Caught by the River

Coming Down to Earth

26th March 2022

Róisín Á Costello tracks the corncrake through story and history, mud and ink.

Image taken from ‘Groups of Birds: Twenty-five photographs (printed in platinotype)’, Grosvenor Museum, 1895, via the Biodiversity Heritage Library

I feel as if I am underwater. The tops of the mountains have been obscured by cloud all week and even though it’s midday, and well into May, it has the feeling of dusk. This first kilometer of the valley is always darker anyway, overshadowed by the close, vertical walls of the surrounding mountains. On a wet day like this, the limestone of their flanks is a slick pewter, and even when I reach the open floor of the valley the skies seem to press down — rain-darkened and swollen. The weather blunts everything, blurring the edges of the landscape, and making even nearby sounds seem far away — a kind of dull silence that reminds me of the poem by Nuala Ní Dhomhnaill ‘Níor cheol éan, níorbh labhair damh, níor bhéic tonn, níor lig rón sceamh.’ No bird sang, no stag spoke, no seal roared, no wave broke. I am walking to retrieve a hazel rod I passed a week ago. I have decided it will make a nice walking stick. I have developed an unfortunate habit of crossing paths with the feral goats that roam around these mountains and I don’t fancy my chances against one of the pucks without a good stick. Not that I fancy them much with one either. 

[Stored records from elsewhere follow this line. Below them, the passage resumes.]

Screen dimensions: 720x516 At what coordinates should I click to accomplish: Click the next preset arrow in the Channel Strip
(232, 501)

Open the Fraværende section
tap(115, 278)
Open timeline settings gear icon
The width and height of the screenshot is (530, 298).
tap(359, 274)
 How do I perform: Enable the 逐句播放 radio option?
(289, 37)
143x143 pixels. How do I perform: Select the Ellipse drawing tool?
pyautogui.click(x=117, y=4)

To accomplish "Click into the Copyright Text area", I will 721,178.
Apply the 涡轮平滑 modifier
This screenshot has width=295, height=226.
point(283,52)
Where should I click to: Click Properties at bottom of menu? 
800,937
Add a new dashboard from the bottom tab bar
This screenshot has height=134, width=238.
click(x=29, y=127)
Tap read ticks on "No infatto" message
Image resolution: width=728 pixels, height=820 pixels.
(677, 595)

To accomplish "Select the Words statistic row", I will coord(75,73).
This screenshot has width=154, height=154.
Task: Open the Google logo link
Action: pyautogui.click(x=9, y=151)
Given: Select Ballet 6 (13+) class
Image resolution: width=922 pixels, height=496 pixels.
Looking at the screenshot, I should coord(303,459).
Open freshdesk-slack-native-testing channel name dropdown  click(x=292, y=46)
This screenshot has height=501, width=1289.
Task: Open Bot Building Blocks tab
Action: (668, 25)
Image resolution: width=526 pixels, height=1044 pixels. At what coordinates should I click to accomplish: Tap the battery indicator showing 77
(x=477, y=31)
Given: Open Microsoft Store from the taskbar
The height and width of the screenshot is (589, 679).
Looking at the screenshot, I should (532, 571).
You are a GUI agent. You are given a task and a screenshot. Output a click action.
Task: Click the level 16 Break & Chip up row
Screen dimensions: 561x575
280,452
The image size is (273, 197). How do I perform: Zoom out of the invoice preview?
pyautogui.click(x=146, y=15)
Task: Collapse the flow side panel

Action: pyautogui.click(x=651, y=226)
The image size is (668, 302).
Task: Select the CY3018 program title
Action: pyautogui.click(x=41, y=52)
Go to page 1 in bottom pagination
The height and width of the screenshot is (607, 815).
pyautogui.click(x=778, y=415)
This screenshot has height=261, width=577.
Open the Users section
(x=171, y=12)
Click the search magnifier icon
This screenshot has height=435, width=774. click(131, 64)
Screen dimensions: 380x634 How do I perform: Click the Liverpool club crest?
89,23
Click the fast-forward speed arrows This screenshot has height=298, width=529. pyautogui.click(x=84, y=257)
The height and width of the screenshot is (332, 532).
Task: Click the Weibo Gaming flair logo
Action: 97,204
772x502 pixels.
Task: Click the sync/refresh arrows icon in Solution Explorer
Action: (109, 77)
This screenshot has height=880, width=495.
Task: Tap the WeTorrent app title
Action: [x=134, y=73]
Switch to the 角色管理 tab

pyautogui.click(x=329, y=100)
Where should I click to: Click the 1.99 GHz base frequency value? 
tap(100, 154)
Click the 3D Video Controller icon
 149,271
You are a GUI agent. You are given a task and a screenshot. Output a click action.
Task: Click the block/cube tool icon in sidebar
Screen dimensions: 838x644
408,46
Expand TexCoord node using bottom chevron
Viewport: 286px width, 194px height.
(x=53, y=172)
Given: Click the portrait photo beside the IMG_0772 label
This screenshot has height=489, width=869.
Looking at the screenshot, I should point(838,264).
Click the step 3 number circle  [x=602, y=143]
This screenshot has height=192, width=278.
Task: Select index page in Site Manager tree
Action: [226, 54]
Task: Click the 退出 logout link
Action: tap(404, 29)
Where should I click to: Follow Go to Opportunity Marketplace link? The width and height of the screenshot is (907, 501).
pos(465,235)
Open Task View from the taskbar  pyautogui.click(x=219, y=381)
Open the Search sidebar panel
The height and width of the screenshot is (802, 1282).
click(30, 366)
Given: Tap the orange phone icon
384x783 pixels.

And then I hear it, just twice, barked into the damp air. A sharp, metallic sound. Out of place in nature. I stop, listening for another call, the thick grass that borders the road licking coldly at my ankles. Until this moment, I would have denied I was listening for this sound at all. But as it grates out again, I remember my grandfather trying to imitate it and I know that, really, I have always been walking in expectation of hearing it in this valley again. Even though I’ve heard it only once before — as a child, pressing down on a domed button in an interpretative center in Donegal. I remember thinking that the button was broken. The same mechanical, grating sound had cracked through the room. Like the false start of an old engine on a cold morning, or the crunch of metal on metal as the gearstick does not quite make it home. The call of a male corncrake. In videos the corncrake’s beak snaps open and shut, whiplashing the bird’s head back like a Pez dispenser as it calls. Crex crex, the bird’s Latin name, from the ancient Greek ‘κρεξ’, is onomatopoeic — an attempt to reduce the sound to paper. One writer says it is like ‘a comb being scratched along the edge of a matchbox.’ The description doesn’t do it justice. And it can’t describe the pure volume of it. A male corncrake in full voice can be heard for nearly a mile.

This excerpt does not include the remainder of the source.